Most scripts conform to a pattern incorporating genealogical descent - for example (in Latin) "X son of Y" and other social elements such as "of the tribe Z". As such, they are frequently described as 'grave markers', although no evidence (eg: associated burials) of this function has been found by archaeologists. They may be commemorative, even in the absence of burials, or they may have been used as boundary markers.

Archaeologists place Ogham Stones in the date-range of somewhere between the 4th to the 8th centuries AD.

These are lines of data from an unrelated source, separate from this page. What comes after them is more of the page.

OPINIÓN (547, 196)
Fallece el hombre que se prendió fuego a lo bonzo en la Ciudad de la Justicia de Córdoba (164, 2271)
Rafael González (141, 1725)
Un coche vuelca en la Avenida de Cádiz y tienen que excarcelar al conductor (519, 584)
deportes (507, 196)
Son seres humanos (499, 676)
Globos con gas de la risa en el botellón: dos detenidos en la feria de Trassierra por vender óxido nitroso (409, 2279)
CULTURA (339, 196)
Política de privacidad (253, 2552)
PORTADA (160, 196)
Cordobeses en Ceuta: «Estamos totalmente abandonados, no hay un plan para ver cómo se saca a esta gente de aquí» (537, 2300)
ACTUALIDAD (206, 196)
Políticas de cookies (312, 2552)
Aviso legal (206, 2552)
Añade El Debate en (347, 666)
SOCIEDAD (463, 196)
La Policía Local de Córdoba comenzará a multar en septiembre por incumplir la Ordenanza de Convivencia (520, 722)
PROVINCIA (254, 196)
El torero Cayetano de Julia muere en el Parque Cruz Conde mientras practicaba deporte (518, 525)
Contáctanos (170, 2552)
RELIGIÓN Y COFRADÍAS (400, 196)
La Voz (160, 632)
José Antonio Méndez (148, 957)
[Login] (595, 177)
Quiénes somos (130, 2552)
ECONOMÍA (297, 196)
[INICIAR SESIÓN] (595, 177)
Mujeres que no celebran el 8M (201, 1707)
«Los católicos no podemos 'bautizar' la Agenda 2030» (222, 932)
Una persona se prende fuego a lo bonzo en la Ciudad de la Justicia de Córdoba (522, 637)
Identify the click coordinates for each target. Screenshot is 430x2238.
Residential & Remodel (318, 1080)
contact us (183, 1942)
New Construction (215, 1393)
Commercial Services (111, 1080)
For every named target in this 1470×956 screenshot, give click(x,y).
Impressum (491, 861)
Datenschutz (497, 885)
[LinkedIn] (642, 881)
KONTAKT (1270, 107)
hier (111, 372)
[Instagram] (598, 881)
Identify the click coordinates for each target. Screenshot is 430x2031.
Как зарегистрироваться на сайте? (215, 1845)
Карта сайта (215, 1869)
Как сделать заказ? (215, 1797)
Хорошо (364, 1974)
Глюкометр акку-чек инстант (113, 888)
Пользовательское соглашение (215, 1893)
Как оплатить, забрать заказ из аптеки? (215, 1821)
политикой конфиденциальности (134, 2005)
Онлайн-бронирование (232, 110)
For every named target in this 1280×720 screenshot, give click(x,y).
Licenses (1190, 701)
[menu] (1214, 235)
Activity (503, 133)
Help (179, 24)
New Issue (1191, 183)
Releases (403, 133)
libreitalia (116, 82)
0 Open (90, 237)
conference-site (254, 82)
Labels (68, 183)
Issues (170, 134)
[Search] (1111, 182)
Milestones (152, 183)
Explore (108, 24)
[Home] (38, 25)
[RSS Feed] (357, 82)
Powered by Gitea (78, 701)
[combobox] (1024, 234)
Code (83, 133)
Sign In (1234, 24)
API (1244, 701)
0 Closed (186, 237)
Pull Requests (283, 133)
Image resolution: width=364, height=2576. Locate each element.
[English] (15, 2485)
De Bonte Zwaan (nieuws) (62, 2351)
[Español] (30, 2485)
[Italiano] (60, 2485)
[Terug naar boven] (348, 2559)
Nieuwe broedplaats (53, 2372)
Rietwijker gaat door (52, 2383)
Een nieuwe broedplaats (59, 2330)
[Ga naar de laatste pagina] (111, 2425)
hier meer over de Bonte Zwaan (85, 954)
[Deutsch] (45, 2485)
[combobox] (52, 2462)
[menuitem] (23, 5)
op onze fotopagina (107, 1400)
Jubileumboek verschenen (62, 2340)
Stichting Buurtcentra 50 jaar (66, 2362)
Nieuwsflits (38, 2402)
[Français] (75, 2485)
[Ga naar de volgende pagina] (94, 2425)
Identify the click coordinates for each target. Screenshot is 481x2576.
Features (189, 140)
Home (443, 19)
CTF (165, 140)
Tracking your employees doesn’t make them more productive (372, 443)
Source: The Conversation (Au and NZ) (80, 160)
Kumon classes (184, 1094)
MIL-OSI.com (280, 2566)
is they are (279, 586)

What is significant about them is that they are testimony of the arrival of the use of Latin, spread by the Roman Empire as far as Great Britain, and via cultural exchange in Ireland. They show that Irish and Latin existed side by side, probably only in religious establishments such as monasteries, at the time of the emergence of Christianity in Ireland. These stones span the period of conversion to Christianity. Those with Christian associations are the earliest evidence of Christianity in Ireland.

The name Ogham is derived from Oghma, the Celtic God of elocution. Ogham probably originated and was certainly most predominant in South and Southwestern Ireland, areas which remained the focal point for it to the end.  Finding this stone here adds some additional credence to the general historical conclusion that Gaileanga and Luighne tribes originated much earlier amongst Leinster population areas, carried these techniques with them to Mide and Brega.


As explained in many historic documents, the early church located exactly here was dedicated to St Ciaran, then later appropriate to the Priory of St John the Baptist of Kells. There are some interesting remains in the yard itself, including three Termon Crosses, with a fourth located in the river nearby. (Legend has it Columcille of Kells exiled later to Iona dropped it there when discovered by St Ciaran taking it to the Kells monastic site)

In addition, an ancient christian "celtic cross slab symbol" was found in this gravesite.


Modern leadership of Clan Mac Maolain respect both traditions represented in this site: the Celtic pagan tradition of the Stone of Lugh and the Christian traditions of St Ciaran; and  our links to Kells monastic site, Gille Colum (alumnus of Columcille) circa 800-1200 AD.

For this reason, Bealaig Ciaran alias "Belach Duin" is adopted as our Clan Inauguration site for each successive "Clan Taoiseach" as it combines the physical and locational elements representative of both traditions. The base of the Celtic Market Cross of Kells illustrates this link of warrior and monastic as well (mounted warriors with swords and shields):


Kiem Gravesite and Stone of Lugh directions:

Situated: About three miles north of Kells on the N3 is Carnaross, take a left there for Crossakeel (signposted) at the next crossroads go left then take a right turn for Crossakeel, keep left here, as immediately after is another left turn, signposted Castlekeeran Crosses. You then come to a yellow Farm House. There is a gate with a sign marked High Crosses, go through this and 2nd gate, across the field you will see this old burial ground.


Pictured: Laighin MacMaolain (Clan Taoiseach (2008-Dec 31st 2022) and Maureen McMullen  (Cathaoirleach 2008-) in the Keim monastic gravesite, adjacent a 1500 year old termon cross dedicated to St Ciaran patron saint of the Luighne and Gaileanga.



Pictured Michael James McMullen, successor Clan Chieftain (Jan 1st 2023) with the Stone of Lugh.